The state Supreme Court ruled last summer against exactly that provision. It's called eminent domain, and state's have the power to broaden or restrict it.
There's a loophole in Michigan's ruling though, and because of it, a showdown over East Lansing's notorious Cedar Village could force Michigan's high court to reconsider.
It's been years East Lansing's wanted Cedar Village for their own. The apartment complex is owned by rental company DTN. The city's long-standing interest in this property is two-fold: it's desirable riverfront property, on one hand. On the other, it has a bad reputation for trouble. It's where MSU's riots began and the city says it doesn't meet their standard.
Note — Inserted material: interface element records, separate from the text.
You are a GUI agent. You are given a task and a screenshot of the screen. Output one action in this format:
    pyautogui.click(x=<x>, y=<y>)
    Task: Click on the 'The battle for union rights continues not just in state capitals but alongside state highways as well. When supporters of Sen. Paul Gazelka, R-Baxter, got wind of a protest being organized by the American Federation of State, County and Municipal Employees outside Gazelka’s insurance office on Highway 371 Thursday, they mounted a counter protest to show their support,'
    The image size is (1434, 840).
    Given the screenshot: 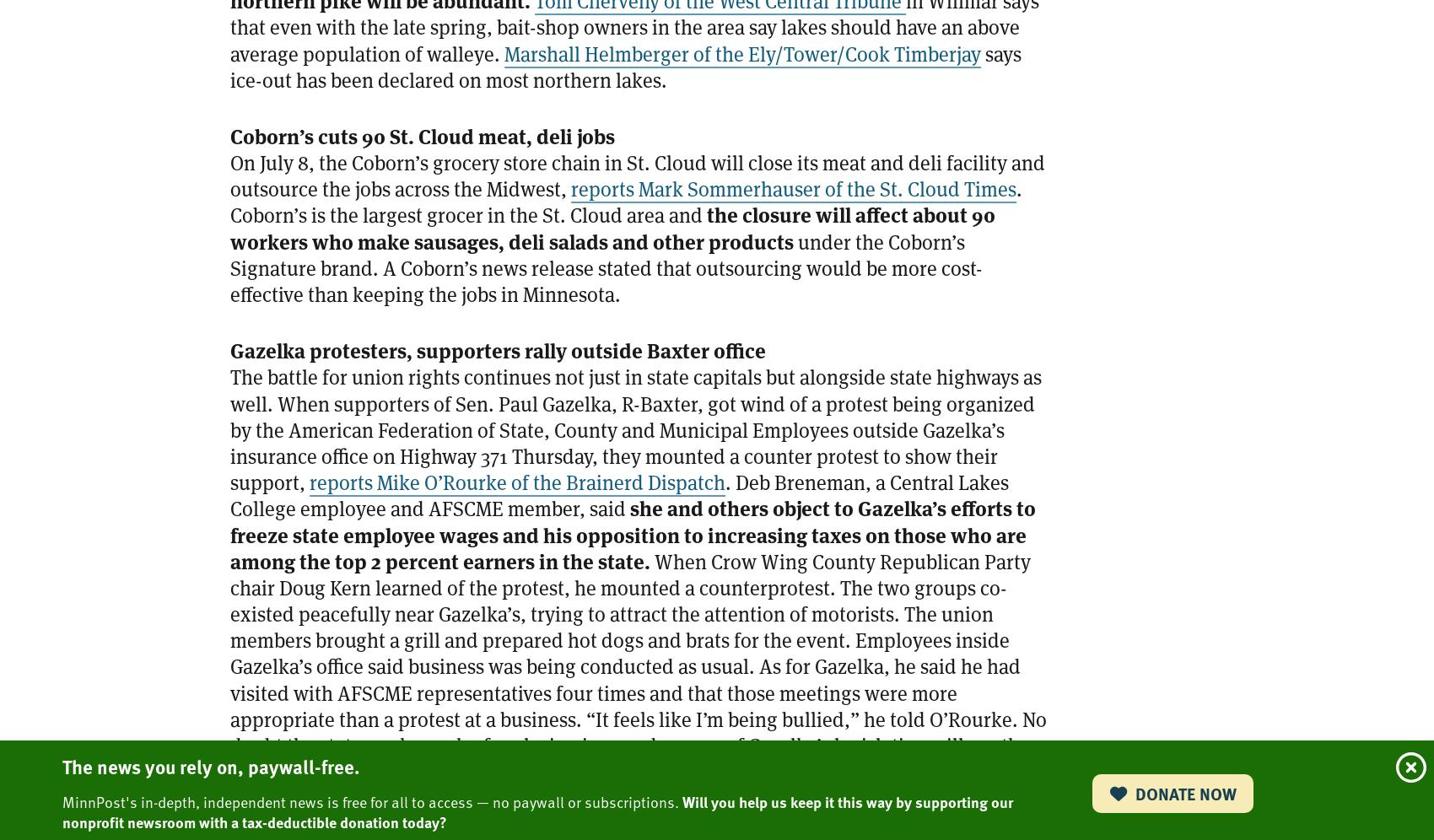 What is the action you would take?
    pyautogui.click(x=634, y=429)
    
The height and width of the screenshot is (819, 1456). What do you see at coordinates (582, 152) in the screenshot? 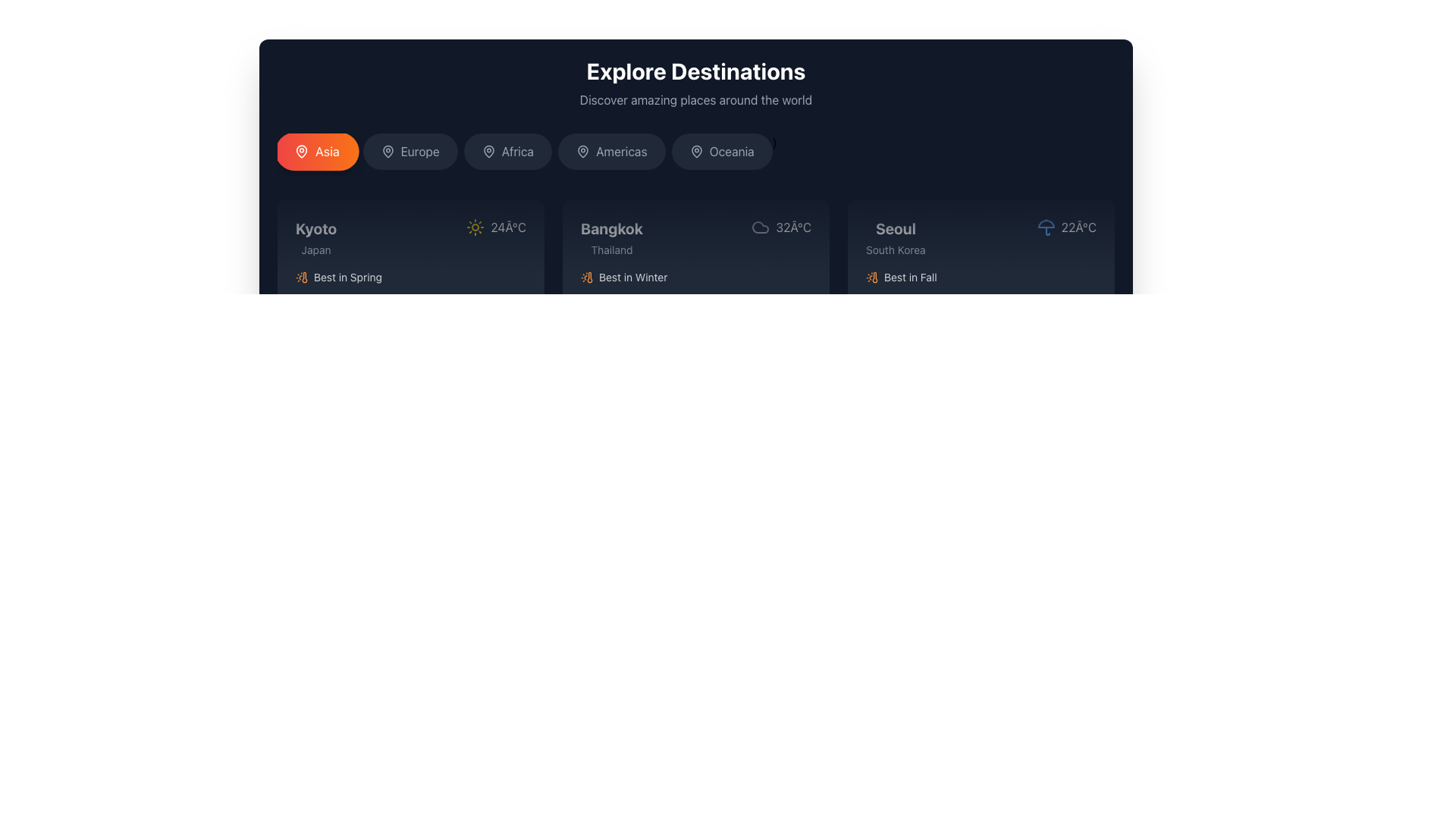
I see `the small gray map pin icon located inside the 'Americas' button on the navigation bar, positioned towards the left side of the button` at bounding box center [582, 152].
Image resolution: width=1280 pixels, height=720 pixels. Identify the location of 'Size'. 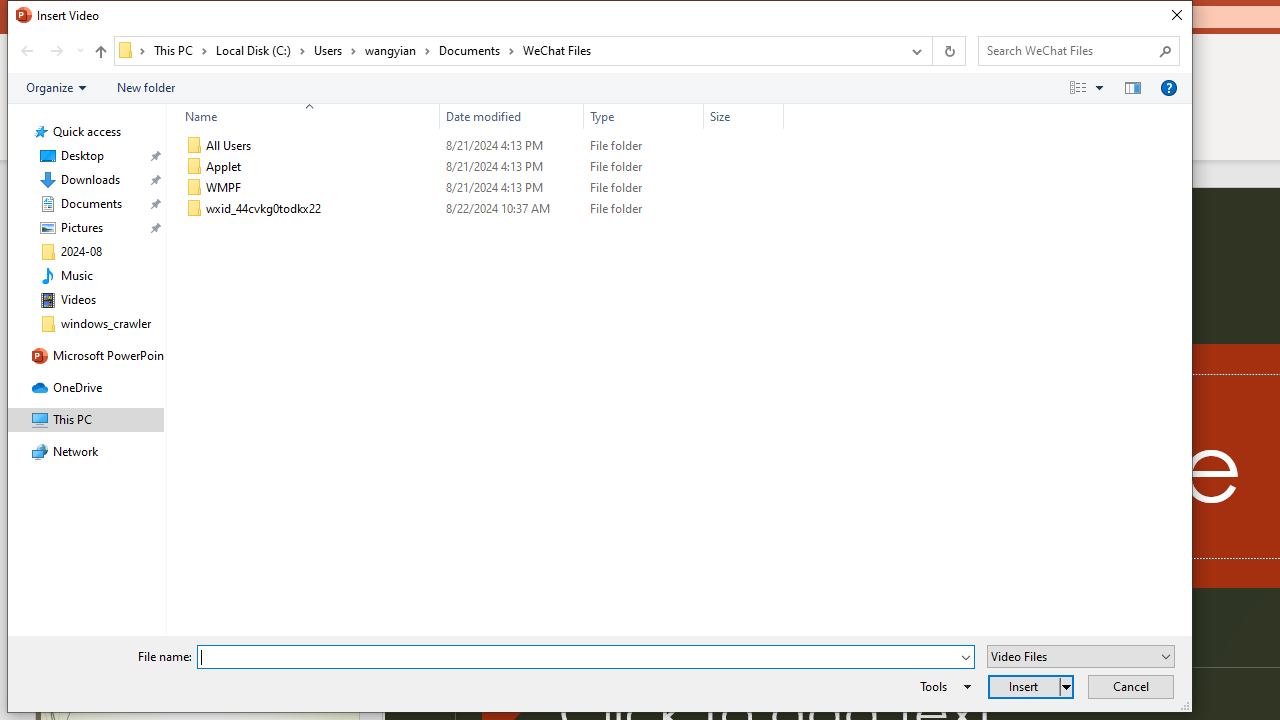
(742, 116).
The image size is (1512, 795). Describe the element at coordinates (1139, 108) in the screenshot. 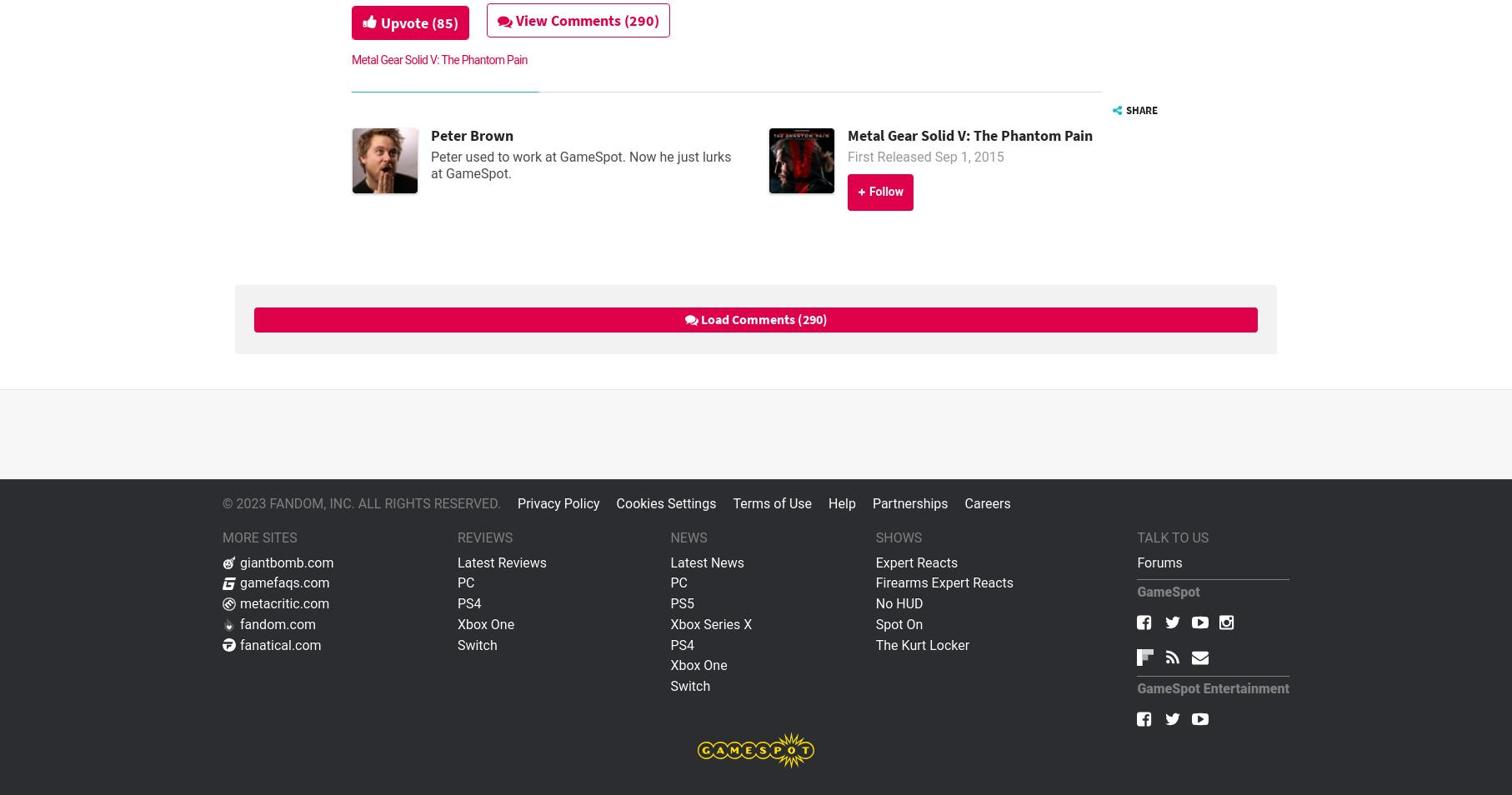

I see `'Share'` at that location.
"We've designated the area as blighted," explains City Manager Ted Staton.
Enter the exception. Even under Michigan's stricter law, cities can take blighted properties, and MSU law professor Adam Mossoff says it doesn't take much to be blighted. He sites provisions that say inefficient arrangement of homes, or use that is "too mixed" cause "blight."
He says that's why Cedar Village is blighted, and how East Lansing could make a statement in court. In his opinion, the showdown over that property would test the law, helping Michigan decide is the clause is a fair one.
East Lansing says they do not plan to use eminent domain over the blighted Cedar Village, but admit they appreciate the right as a tool in their negotiations.